Description of the task:
Below are some records. Copy every line in them that holds "Toggle".

Records for the task:

* * *

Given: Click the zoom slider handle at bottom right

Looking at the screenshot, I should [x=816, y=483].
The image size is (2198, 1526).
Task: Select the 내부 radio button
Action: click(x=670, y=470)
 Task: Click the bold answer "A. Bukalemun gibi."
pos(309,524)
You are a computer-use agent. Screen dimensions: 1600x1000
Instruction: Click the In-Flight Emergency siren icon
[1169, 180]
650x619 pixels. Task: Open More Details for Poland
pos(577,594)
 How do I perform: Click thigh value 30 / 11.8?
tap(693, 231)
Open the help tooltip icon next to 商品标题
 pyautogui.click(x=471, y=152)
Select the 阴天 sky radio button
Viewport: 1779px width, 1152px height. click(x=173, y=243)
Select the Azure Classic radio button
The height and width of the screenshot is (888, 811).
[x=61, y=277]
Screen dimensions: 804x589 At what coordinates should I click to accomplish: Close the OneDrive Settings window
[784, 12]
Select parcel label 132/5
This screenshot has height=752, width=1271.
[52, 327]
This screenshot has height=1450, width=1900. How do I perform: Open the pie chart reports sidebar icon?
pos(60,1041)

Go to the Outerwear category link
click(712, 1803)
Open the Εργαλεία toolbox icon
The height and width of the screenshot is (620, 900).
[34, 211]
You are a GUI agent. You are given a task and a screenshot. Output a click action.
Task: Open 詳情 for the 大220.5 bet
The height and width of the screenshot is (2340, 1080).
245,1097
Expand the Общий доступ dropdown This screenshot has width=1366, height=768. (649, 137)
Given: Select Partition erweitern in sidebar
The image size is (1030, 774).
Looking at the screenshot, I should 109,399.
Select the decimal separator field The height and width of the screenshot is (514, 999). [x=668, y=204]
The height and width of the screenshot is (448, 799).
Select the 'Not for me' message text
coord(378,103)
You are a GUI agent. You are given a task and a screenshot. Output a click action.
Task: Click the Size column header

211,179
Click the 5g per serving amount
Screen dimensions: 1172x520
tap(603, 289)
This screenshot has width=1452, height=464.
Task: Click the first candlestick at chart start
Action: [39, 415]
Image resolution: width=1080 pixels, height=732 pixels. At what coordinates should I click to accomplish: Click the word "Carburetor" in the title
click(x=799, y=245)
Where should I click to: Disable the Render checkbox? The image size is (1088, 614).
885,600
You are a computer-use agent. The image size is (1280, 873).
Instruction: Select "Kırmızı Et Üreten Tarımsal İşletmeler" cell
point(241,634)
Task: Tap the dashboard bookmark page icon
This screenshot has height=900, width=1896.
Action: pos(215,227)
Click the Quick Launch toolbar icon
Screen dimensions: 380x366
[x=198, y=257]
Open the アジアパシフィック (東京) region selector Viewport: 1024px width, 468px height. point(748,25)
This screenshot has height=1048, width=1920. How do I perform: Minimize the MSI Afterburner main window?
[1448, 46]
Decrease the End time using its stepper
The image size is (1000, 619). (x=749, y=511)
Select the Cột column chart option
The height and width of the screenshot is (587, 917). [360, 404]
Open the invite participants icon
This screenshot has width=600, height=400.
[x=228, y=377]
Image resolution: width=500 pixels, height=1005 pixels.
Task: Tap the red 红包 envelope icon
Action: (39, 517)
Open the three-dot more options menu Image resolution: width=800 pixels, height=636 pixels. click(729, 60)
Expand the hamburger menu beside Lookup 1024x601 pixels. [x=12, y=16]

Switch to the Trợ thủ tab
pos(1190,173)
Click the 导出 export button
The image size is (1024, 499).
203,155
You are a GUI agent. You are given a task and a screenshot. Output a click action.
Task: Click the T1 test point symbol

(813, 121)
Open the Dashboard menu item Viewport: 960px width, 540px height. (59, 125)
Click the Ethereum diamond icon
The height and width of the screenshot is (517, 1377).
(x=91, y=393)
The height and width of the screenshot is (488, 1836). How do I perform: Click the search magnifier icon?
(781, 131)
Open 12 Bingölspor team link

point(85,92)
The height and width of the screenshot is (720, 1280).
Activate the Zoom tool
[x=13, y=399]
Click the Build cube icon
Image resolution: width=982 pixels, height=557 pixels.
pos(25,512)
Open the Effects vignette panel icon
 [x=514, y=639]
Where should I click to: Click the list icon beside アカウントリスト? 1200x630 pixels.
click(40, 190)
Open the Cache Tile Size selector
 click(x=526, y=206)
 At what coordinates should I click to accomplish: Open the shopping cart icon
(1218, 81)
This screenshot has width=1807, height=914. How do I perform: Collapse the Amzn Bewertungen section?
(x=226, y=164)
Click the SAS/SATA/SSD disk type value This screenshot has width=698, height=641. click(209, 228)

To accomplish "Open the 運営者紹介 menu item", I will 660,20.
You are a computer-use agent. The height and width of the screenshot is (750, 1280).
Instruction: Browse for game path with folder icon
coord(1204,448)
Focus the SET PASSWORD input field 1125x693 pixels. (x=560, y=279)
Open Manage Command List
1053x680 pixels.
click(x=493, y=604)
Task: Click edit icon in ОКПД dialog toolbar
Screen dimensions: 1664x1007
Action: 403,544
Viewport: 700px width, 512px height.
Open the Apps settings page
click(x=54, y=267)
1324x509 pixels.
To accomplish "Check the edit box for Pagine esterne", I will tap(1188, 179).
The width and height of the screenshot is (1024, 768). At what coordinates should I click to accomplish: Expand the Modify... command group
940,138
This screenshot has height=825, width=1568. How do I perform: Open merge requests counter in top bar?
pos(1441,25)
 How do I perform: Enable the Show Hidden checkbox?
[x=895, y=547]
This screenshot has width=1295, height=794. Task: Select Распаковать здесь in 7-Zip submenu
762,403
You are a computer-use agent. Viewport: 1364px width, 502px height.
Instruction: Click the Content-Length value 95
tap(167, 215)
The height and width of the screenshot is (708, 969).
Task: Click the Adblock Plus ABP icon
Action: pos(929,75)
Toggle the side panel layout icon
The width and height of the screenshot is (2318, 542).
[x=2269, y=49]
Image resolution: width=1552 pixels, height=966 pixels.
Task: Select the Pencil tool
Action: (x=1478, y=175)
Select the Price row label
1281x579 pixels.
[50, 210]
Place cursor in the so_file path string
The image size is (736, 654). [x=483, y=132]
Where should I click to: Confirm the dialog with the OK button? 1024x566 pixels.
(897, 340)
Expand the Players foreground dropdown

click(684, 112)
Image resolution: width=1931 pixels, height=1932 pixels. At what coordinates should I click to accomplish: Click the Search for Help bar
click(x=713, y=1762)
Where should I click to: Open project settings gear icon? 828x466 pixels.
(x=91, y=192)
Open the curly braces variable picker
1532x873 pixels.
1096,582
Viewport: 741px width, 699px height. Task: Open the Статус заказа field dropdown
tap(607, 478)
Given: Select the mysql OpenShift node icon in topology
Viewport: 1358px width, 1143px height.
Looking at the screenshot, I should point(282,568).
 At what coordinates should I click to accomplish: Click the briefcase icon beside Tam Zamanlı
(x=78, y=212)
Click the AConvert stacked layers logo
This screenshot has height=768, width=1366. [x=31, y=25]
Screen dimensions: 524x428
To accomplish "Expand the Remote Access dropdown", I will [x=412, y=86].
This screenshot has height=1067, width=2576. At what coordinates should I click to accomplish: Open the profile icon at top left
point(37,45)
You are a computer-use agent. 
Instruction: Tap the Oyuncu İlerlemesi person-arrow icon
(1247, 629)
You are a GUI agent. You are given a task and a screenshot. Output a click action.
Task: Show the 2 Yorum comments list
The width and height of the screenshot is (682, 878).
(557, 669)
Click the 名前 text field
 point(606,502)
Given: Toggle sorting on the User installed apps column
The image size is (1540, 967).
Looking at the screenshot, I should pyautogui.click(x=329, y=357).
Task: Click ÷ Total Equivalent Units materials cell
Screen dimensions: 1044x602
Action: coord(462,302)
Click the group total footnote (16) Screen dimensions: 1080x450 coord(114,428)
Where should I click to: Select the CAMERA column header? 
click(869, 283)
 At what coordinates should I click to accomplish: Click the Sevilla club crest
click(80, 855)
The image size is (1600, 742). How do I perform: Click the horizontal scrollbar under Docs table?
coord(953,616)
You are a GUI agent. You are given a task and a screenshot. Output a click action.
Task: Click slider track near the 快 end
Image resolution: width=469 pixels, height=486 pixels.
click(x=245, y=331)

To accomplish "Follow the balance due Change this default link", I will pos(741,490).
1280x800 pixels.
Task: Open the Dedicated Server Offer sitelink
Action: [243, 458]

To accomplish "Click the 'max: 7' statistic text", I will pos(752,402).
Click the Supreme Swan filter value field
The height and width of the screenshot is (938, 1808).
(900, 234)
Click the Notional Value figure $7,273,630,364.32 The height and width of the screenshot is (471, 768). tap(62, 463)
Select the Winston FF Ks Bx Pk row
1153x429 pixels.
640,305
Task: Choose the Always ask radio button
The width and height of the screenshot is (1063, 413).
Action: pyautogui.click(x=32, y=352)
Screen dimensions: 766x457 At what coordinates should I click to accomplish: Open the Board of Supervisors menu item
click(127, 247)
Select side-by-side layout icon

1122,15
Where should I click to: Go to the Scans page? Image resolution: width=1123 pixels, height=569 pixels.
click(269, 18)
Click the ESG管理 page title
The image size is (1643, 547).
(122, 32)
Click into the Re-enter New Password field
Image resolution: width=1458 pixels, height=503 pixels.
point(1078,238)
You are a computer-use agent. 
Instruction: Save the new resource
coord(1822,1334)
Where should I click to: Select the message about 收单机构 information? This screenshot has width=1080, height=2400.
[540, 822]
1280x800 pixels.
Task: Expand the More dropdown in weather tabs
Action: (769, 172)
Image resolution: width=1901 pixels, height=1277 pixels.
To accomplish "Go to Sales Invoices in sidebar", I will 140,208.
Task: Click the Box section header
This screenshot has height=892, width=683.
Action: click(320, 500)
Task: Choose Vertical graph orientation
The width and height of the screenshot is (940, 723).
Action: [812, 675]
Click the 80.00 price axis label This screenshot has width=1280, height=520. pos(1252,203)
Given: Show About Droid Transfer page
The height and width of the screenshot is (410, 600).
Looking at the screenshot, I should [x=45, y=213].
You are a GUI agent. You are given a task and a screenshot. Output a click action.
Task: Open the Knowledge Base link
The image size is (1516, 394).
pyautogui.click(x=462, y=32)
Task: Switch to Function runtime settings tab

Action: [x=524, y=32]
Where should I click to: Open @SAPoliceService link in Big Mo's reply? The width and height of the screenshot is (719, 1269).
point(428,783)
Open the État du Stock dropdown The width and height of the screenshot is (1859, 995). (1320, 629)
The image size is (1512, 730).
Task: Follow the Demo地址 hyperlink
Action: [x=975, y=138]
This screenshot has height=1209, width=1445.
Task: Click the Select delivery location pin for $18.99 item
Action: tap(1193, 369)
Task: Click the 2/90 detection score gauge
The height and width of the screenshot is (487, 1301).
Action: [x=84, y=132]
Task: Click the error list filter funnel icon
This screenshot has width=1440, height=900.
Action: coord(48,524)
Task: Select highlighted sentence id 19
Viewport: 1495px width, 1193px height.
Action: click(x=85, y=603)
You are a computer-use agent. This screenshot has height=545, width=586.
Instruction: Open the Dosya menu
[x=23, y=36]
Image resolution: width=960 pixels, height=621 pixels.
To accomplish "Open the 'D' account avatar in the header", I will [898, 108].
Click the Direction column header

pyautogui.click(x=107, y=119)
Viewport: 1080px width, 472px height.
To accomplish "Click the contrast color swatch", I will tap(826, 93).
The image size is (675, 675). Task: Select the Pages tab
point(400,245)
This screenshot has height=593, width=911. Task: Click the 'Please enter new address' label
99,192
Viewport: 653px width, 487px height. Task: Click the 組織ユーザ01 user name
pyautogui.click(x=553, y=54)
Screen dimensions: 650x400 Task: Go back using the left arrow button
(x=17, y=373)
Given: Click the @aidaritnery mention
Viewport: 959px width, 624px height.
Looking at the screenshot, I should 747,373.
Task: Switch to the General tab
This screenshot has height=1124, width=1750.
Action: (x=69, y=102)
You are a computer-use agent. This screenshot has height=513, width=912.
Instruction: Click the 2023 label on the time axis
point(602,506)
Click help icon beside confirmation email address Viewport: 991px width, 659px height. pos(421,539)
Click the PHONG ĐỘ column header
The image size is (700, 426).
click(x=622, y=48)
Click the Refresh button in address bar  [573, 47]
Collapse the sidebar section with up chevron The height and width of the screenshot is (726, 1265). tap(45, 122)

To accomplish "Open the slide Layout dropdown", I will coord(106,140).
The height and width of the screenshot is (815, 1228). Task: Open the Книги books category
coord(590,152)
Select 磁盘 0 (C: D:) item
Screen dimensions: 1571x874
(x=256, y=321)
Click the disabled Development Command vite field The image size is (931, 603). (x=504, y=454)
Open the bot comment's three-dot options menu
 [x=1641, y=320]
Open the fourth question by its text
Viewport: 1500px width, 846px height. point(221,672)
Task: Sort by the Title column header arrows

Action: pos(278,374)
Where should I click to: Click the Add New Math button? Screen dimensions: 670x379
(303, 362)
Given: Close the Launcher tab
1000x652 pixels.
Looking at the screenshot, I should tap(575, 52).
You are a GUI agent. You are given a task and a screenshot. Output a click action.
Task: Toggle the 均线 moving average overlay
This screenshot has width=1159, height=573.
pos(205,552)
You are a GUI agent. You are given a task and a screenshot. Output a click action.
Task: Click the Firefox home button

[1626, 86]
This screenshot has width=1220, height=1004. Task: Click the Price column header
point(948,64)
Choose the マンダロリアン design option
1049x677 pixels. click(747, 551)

* * *

Your response:
Toggle the side panel layout icon
Given: Toggle sorting on the User installed apps column
Task: Toggle the 均线 moving average overlay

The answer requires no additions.